____ EXTRACT

[Python-Dev] forwarded message from aahz@panix.com
Guido van Rossum
guido@python.org
Thu, 05 Oct 2000 16:07:29 -0500
> Yeah, I missed that earlier. But after thinking some more, there are a
> fair number of browser-like bits of software that fail to render many of
> the special characters correctly (e.g. trademark). This is frequently
> due to character set issues; entities almost always render correctly,
> though. Therefore a general translation routine is probably handy.
But character set issues also make it impossible to provide such a
translation routine: the current party line is that the encoding of
8-bit strings is unknown and that only ASCII can be assumed.
> cgi.escape() only handles "&", "<", ">". I'm not sure whether cgi.escape
> ought to be expanded to handle all characters or a new routine should be
> added. Martin van Loewis suggested xml.sax.saxutils.escape(), but I
> have zero familiarity with XML and am waiting for 2.0final. Perhaps
> this should be taken off-line?
xml.sax.saxutils.escape() is a generalization of cgi.escape() -- read
the source (Lib/xml/sax/saxutils.py). It allows you to specify
additional things to be replaced by entities by passing in a
dictionary mapping chars (or strings) to entities.
If you know that you are dealing with Latin-1, you could use the table
in htmlentitydefs.py to construct a table.
--Guido van Rossum (home page: http://www.python.org/~guido/)

________

- TASK GOAL:
Answer these questions from the message:
1. Which characters does cgi.escape() handle?
2. What is the current party line on the encoding of 8-bit strings?
3. Which file's table could be used to construct a table for Latin-1?
The material that comes next stands apart from the message.

____ RECORDS

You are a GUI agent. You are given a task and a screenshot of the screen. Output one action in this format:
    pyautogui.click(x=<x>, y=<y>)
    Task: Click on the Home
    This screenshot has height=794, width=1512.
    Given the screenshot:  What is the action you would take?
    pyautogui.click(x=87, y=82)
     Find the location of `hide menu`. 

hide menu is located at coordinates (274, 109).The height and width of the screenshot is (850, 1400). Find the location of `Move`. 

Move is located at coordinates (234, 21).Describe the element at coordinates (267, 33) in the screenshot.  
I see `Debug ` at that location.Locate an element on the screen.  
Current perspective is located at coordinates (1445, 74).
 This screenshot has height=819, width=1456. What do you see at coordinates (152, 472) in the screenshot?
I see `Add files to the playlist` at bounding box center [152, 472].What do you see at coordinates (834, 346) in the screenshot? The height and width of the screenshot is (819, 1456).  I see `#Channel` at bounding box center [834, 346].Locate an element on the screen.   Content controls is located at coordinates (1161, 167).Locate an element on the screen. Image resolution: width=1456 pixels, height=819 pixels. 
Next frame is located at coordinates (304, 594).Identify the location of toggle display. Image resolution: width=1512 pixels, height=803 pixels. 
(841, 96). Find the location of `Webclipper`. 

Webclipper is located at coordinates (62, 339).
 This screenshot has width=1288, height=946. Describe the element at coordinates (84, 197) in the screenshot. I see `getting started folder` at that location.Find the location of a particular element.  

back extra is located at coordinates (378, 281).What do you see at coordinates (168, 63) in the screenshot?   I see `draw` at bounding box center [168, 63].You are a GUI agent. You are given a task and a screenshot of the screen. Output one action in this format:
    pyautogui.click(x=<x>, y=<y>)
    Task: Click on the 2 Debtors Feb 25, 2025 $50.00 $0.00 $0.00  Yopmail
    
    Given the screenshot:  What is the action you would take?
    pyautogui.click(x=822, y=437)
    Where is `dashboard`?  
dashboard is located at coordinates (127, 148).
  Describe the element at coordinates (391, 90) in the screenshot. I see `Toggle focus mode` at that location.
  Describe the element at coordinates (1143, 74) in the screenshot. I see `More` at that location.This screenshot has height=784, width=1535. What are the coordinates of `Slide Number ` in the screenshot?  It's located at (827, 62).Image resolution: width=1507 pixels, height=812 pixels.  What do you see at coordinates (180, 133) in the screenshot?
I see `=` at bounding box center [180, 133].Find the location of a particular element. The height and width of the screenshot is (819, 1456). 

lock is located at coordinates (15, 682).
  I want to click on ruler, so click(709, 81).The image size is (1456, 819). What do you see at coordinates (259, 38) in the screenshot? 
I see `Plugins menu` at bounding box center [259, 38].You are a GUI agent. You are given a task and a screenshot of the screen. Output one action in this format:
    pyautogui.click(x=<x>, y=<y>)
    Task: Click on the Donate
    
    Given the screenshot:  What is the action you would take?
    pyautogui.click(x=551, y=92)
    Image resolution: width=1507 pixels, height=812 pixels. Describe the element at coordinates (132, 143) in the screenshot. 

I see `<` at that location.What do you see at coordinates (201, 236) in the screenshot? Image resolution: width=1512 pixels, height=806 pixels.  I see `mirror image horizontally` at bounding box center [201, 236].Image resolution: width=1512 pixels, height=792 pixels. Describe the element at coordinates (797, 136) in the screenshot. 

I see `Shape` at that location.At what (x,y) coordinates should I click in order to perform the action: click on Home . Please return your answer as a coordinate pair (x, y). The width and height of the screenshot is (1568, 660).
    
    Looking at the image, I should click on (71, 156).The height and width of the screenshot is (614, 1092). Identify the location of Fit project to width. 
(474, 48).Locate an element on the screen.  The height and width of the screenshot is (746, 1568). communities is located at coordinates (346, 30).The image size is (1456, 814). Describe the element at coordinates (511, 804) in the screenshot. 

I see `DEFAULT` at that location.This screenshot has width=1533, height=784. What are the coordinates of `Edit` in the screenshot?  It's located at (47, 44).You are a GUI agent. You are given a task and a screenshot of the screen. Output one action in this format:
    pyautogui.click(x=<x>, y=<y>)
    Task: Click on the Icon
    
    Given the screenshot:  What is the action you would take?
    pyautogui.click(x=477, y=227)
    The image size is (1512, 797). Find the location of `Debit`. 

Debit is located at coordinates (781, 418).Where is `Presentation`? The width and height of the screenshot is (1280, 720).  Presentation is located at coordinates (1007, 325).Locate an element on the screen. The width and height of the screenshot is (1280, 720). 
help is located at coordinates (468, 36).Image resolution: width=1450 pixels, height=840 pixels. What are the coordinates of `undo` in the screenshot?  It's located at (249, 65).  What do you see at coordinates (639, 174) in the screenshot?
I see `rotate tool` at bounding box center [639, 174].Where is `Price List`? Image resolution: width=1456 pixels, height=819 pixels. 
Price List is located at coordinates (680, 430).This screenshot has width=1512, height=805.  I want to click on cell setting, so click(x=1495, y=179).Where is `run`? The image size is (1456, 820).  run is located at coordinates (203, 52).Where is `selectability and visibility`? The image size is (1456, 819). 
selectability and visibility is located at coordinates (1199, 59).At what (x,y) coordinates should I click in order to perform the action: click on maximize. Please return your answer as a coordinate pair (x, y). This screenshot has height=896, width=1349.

________

- ANSWER TO THE EXERCISE:
1. "&", "<", and ">".
2. The encoding of 8-bit strings is unknown, and only ASCII can be assumed.
3. htmlentitydefs.py.